**What the task asks:** Pick up the blog text about a Yankees game and a song promoting New York at the point where it ends, and continue writing it.

**Document passage:**
· · ·

Wednesday, April 27, 2005

A cold but fun Tuesday night at the ballpark

Last night, I was the beneficiary of a couple of free tickets to the Yankees-Angels game courtesy of one of our vendors. Several of my colleagues have been working on a major purchase for the past few months and after much technical, financial, and legal wrangling, agreed to buy a new backup system. In return, the vendor offered to take two of us to the game. The guys who worked on the purchase couldn't go, so my boss and I went instead, along with several of the salespeople who worked with us on the project. They have good seats in the upper deck, four rows from the front, looking over home plate and straight into the Yankees' dugout. They're in excellent foul ball territory. The sales guys also bought us all the beer we could drink and all the hot dogs and peanuts we could eat. The only downside was that the temperature was in the 50s and it was windy up there, so my hands were freezing, especially when I was cradling a beer.

Of course, if you follow the Yankees, or got an e-mail from me last night around 9 PM, you know what happened. Alex Rodriguez hit three home runs off Bartolo Colon, including a grand slam in the 4th inning. Seeing one home run from a player in a game is good, two is even better. When A-Rod got up for the third time, I kept thinking there was no way he could hit a third one. I was surprised that Colon even got the chance to pitch to him, considering the night he'd had and his pitch count (he'd already thrown 90 pitches of what was clearly not his best stuff). Either Colon wouldn't give him anything to hit, or Rodriguez would just manage a single or a double. Besides, the bases were loaded and there were two outs. I don't know much about baseball, but in that situation, I'd be trying to put the ball in play, not looking for the long ball. Instead, on a full count, Rodriguez hit his third home run of the night for a grand slam, and Yankee Stadium went crazy. Even my boss and I, neither of us Yankee fans (he's a Mets fan), were on our feet, high-fiving and applauding A-Rod's performance. 10 RBI in a game is one short of the Yankee and American League record of 11, and only 11 other players have ever hit 10 or more RBI in a game. I was happy just seeing a game for free, so to be there for an offensive performance like that was a real bonus. And it's a great story with which to taunt my Yankee-loving friends who weren't there. Too bad I'm not a Yankee fan too -- I would have appreciated it more.

Monday, April 25, 2005

Possibly the worst song ever written about New York

Gothamist covers a newly written song by the guy who wrote Jeckyll and Hyde and Dracula: The Musical, intended to promote New York to foreign tour operators and spotlight lesser-known NYC locations. But the words are so awful, I can't imagine what the song sounds like but I'm sure it won't do much to convince people to come here. Check the link for all the lyrics, but my favorite lines are part of the third stanza:

Take the ferry to Staten from lower Manhattan. It's a bagel and schmear, it's a whole other gear.
It's a hot dog from Coney, a waiter named Tony. Yellow cabs, limousines. It's the subway to Queens.

I'm already opposed to the use of the word "schmear" to mean "something that goes on your bagel;" the actual definition is "a batch of things that go together." Rhyming "schmear" with "gear" is just sloppy. And "a waiter named Tony?" What the hell is that? I didn't know that only in New York can you find a guy named Tony waiting tables, or that Europeans want to come here to meet Tony while he takes your dinner order.

· · ·

**Records shown:**
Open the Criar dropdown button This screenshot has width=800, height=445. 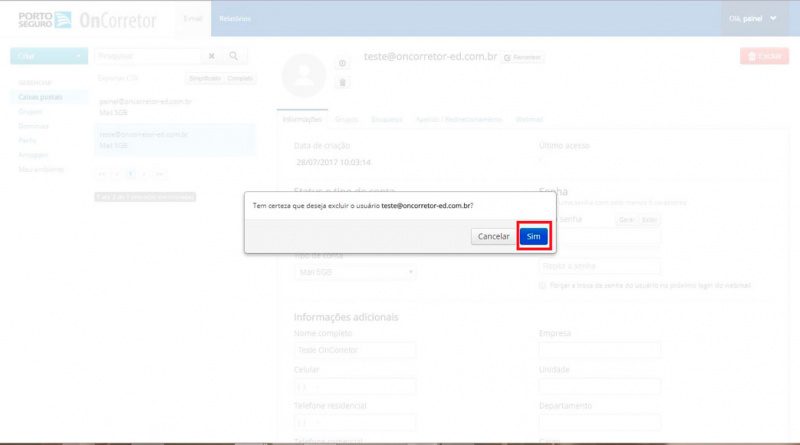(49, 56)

· · ·

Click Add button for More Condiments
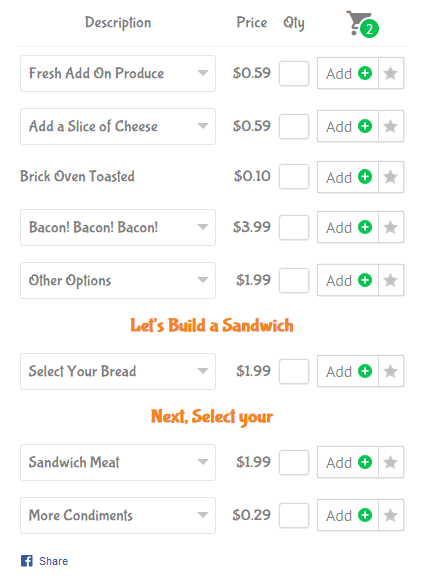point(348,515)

· · ·

**Reply:**
Actually, I think I do need to hear the music. I won't get the full concept of how terrible this song is until I can hear it as the composer intended.

Friday, April 22, 2005

Me at my desk

Because I know all of my readers want to know what I look like when I'm at work, here's a photo of me at in my "workspace" earlier today:



Monday, April 18, 2005

Gothamist interviews Tic and Tac

Today's Gothamist Interview is with Tic and Tac, a street performance duo in Washington Square Park. I used to see them all the time when I would sit in the park and read on weekends. The first time I saw their show, I thought it was clever, but it quickly got old. After a few years of listening to their shtick while trying to read, I began to actively dislike them. Liz and I were back in Greenwich Village on Saturday and of course they were doing their thing in the park fountain, just like old times. My favorite part of the interview is where they say that Alicia Keys' management is working on a movie deal for them. They've been saying that for years.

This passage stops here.